Certaines précautions sont à prendre1–3 :

  • Il est déconseillé de pratiquer les activités suivantes pendant la grossesse :
    • La plongée : le bébé n’est pas protégé contre le mal de décompression et les embolies gazeuses ;
    • Les sports de contact ou à risque de chutes : incluant équitation, hockey sur glace, ski, gymnastique, vélo non stationnaire…
    • Les activités dans un environnement trop chaud et humide (exemple : yoga chaud) ;
    • Les activités au-dessus de 2500 m pour les femmes vivants en-dessous de 1500 m d’altitude.
  • Hydratez-vous bien avant, pendant et après l’activité sportive ;
  • Ayez un régime suffisamment riche pour disposer d’assez de glucose pour le bébé et vous-même pendant l’activité physique ;
  • Terminez votre entrainement de manière progressive, pour laisser le temps à votre corps de récupérer et de s’adapter à la transition exercice-repos ;
  • En cas de diastasis (séparation des muscles abdominaux), il est important d’éviter les exercices de renfort abdominal et de consulter un physiothérapeute pour des exercices adaptés.

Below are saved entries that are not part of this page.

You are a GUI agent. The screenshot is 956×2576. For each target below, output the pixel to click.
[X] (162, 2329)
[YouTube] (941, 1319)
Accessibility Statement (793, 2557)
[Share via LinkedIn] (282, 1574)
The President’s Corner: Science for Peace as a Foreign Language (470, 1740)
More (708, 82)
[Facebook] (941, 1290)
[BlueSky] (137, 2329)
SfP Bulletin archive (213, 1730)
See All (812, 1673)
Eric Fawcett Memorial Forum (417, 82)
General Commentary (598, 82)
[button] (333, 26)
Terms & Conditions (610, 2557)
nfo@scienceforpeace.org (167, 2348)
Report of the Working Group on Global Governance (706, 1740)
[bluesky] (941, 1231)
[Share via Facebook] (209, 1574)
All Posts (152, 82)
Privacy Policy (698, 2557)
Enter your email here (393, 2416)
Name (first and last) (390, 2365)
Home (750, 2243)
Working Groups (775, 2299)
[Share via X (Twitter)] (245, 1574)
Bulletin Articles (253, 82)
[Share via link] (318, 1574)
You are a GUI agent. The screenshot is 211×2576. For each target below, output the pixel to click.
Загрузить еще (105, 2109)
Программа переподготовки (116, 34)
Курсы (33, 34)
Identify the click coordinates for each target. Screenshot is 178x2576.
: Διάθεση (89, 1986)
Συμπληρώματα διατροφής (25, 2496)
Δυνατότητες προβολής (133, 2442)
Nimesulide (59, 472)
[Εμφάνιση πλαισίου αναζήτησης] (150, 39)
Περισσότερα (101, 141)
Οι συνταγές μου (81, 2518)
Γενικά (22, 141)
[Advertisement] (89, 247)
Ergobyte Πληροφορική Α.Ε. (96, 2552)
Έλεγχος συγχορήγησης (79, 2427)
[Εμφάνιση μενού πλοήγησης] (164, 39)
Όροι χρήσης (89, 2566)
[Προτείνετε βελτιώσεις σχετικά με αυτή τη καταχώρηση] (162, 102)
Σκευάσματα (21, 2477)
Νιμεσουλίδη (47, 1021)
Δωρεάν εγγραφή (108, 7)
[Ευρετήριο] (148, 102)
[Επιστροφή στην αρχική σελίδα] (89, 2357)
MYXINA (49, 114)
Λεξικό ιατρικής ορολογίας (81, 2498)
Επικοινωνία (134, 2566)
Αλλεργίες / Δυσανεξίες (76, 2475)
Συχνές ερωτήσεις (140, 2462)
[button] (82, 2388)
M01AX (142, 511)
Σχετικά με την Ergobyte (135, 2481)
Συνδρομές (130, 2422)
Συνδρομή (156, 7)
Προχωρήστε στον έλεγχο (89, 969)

  • Pour les athlètes, ou les femmes s’entrainant de manière bien plus intense, il est recommandé de demander conseil à un gynécologue pour s’assurer d’avoir une pratique sans risques pour la maman et le bébé.
  • Si vous ressentez l’un des symptômes suivants – souffle court qui perdure au repos, douleur intense de poitrine, contractions utérines régulières et douloureuses, saignements vaginaux, perte de fluide par le vagin (rupture de membrane), nausées ou vertiges qui perdurent au repos – arrêtez l’entrainement et consultez votre médecin.
  • Si vous êtes en surpoids, préférez des sessions d’exercices supervisés avec des professionnels qui sont plus efficaces que les exercices fait chez soi5.